Border closures, Vic lockdown hits a2 Milk’s China ‘personal shopper’ market
Lockdowns in Victoria and international border closures have decimated the Chinese “personal shopper” market for a2 Milk’s baby formula.
Border closures and lockdowns have hit a2 Milk’s baby formula sales as it misses out on “personal shoppers” who send it back to China.
The New Zealand-based company’s shares plunged more than 10 per cent after it reported lower than anticipated sales to daigous – people who go overseas to buy products, then resell them back home – so far this financial year due to reduced tourism from China and international student numbers.
A2 Milk said the daigou market represented a significant proportion of its infant formula sales, so it expected first half revenue to be “materially below plan”.

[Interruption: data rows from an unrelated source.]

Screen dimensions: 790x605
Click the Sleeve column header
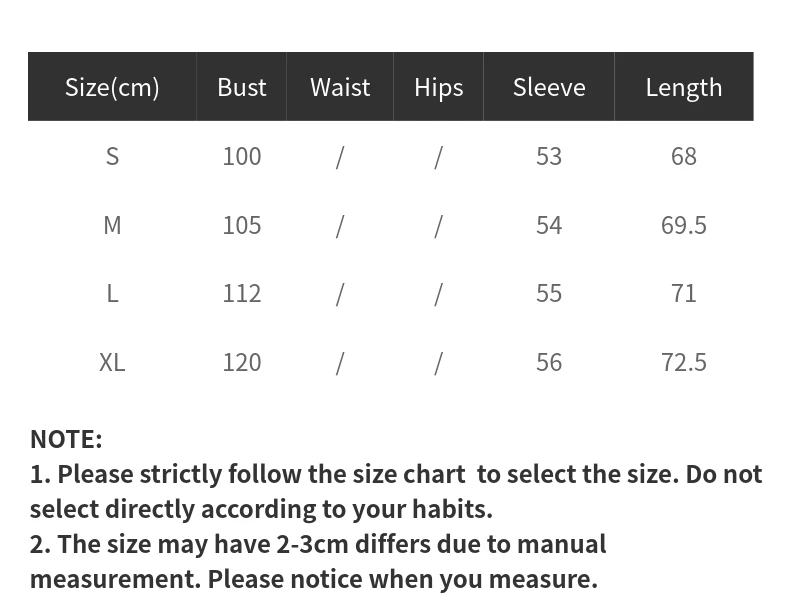coord(549,87)
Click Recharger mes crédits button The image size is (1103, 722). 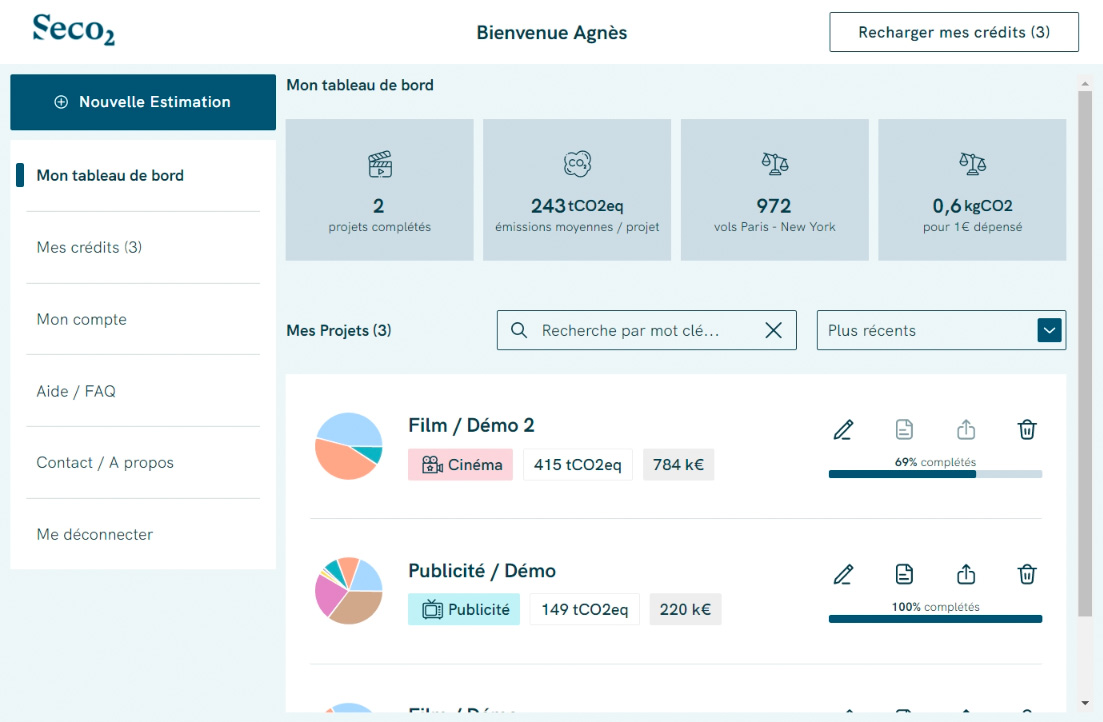coord(954,32)
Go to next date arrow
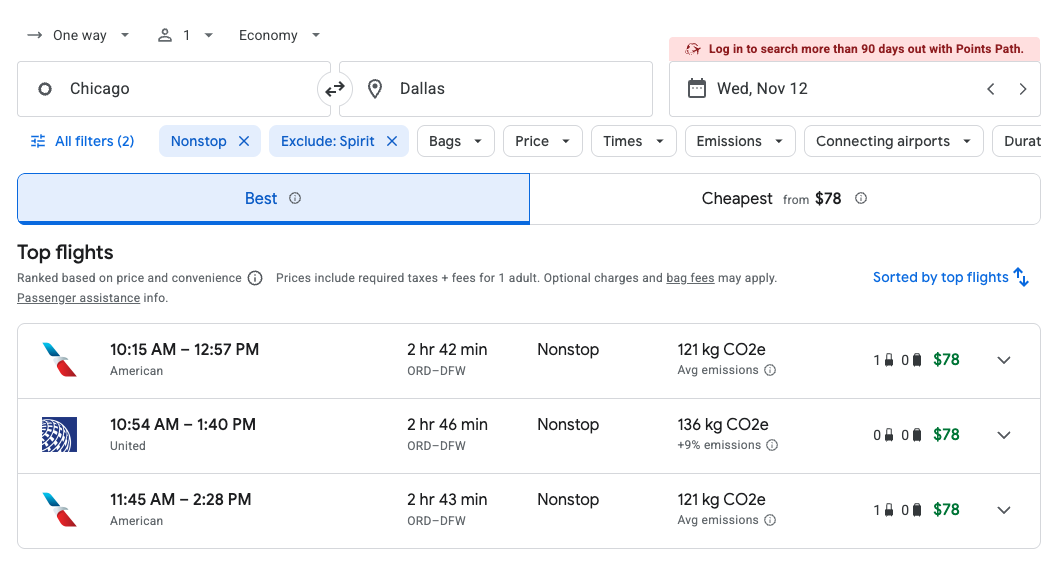 (1022, 89)
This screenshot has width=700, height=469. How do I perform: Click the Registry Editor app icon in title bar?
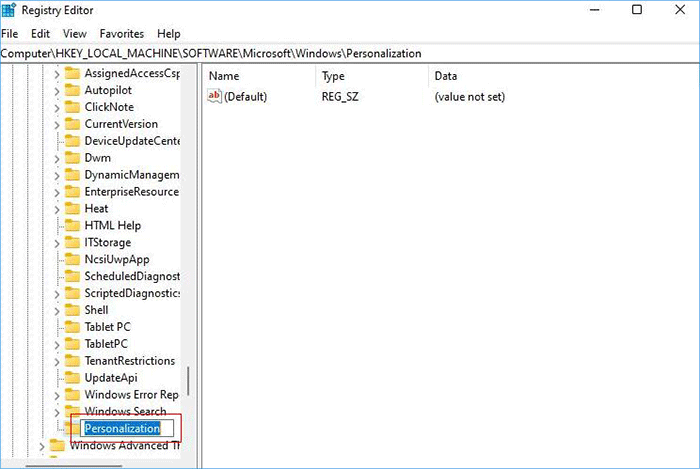(9, 10)

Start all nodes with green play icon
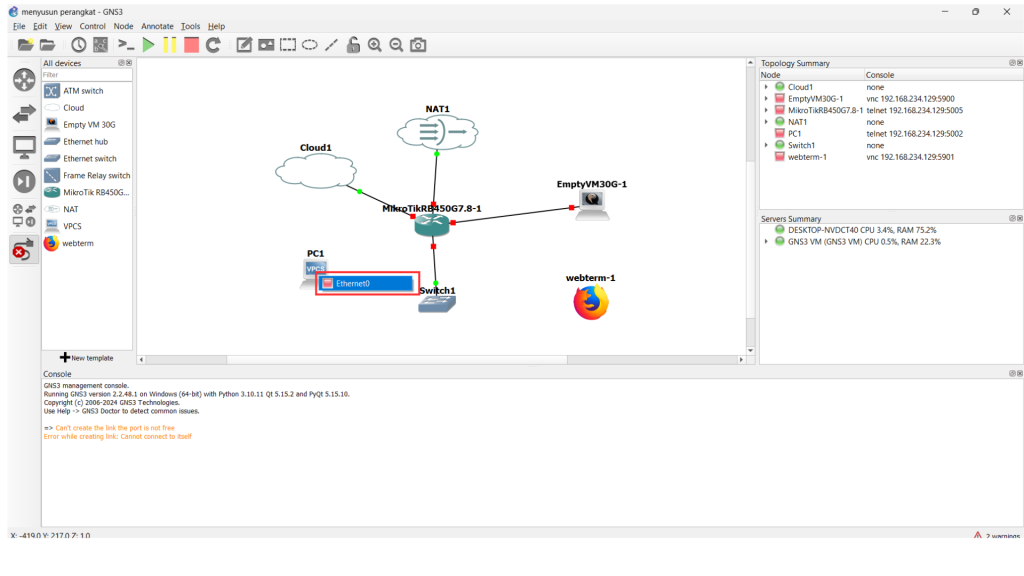[x=148, y=45]
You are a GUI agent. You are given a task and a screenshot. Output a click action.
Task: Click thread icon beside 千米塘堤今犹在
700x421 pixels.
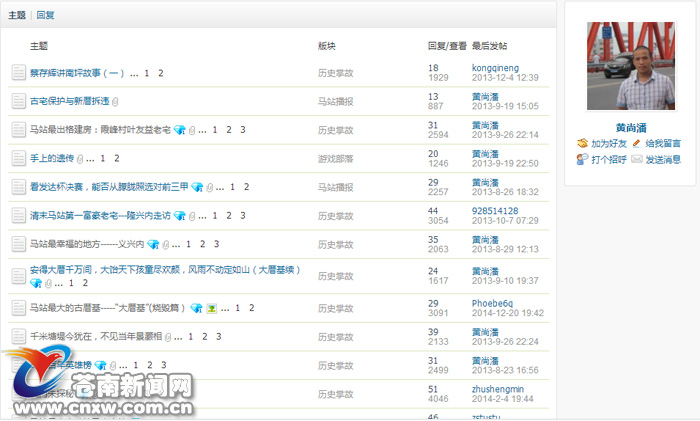(19, 337)
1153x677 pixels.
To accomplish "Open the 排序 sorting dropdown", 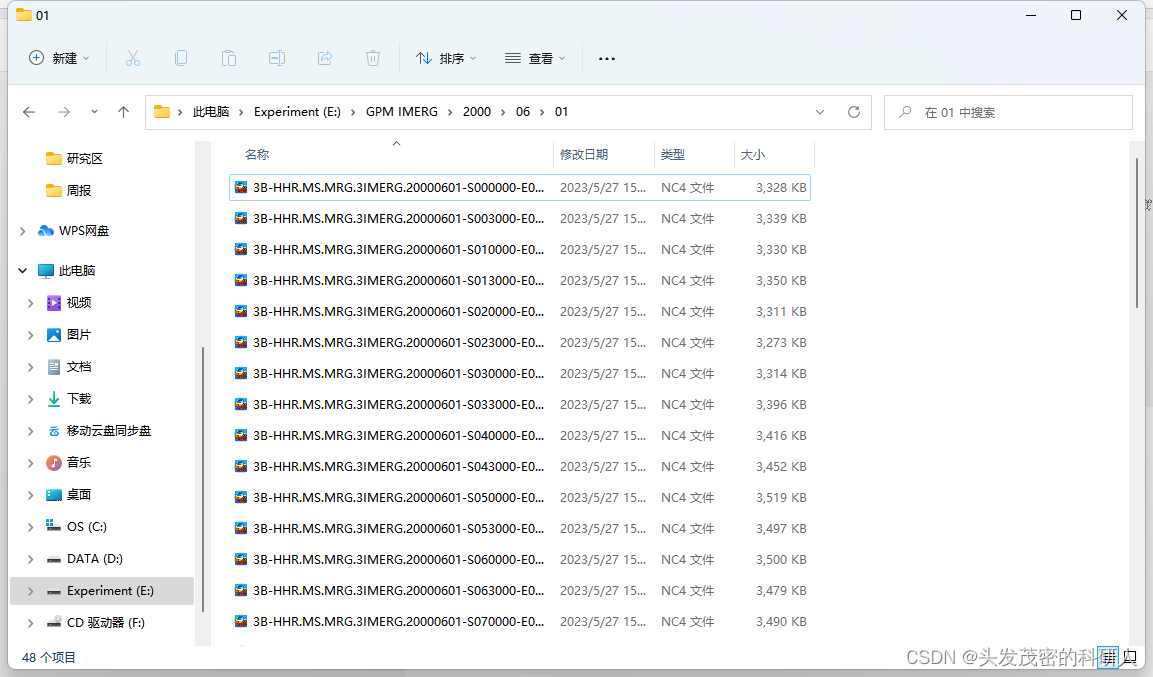I will 446,58.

Contributing to lower sales were consumers de-stocking their pantries after hoarding in the March quarter as the pandemic took hold and the stage 4 lockdown in Victoria.
The company said, however, the underlying strength of its infant milk formula brand in China and the rest of its business was healthy, and it expected a better overall second half performance.
“We are of the view that this short-term impact to the daigou channel will prove to be temporary, assuming stabilisation of COVID-19-related issues in Australia,” chief executive Geoffrey Babidge said in an update to the Australian Securities Exchange on Monday.
“Performance in all other areas of our business is strong, including our liquid milk businesses in Australia and the USA.
“Importantly, our local China business is performing strongly, notably in mother and baby stores, which we anticipate will continue.”
A2 Milk has forecast first-half revenue of $NZ725 million ($A674 million) to $NZ775 million ($A720 million), down from $NZ805 million ($A748 million) for the previous corresponding period.